● **Exercise**:
Reproduce nothing but the lines from the one containing "Viewport: 643px width, 518px" to the end of the records below, each exactly as written.

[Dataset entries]

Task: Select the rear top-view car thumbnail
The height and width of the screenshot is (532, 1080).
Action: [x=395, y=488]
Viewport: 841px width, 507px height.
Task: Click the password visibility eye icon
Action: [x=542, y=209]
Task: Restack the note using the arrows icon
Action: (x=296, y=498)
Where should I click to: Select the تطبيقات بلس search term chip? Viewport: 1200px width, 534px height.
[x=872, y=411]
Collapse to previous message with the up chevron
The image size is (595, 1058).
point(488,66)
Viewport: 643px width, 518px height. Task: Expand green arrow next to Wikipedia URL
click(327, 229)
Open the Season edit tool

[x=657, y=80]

● **Exercise solution**:
Viewport: 643px width, 518px height. Task: Expand green arrow next to Wikipedia URL
click(327, 229)
Open the Season edit tool

[x=657, y=80]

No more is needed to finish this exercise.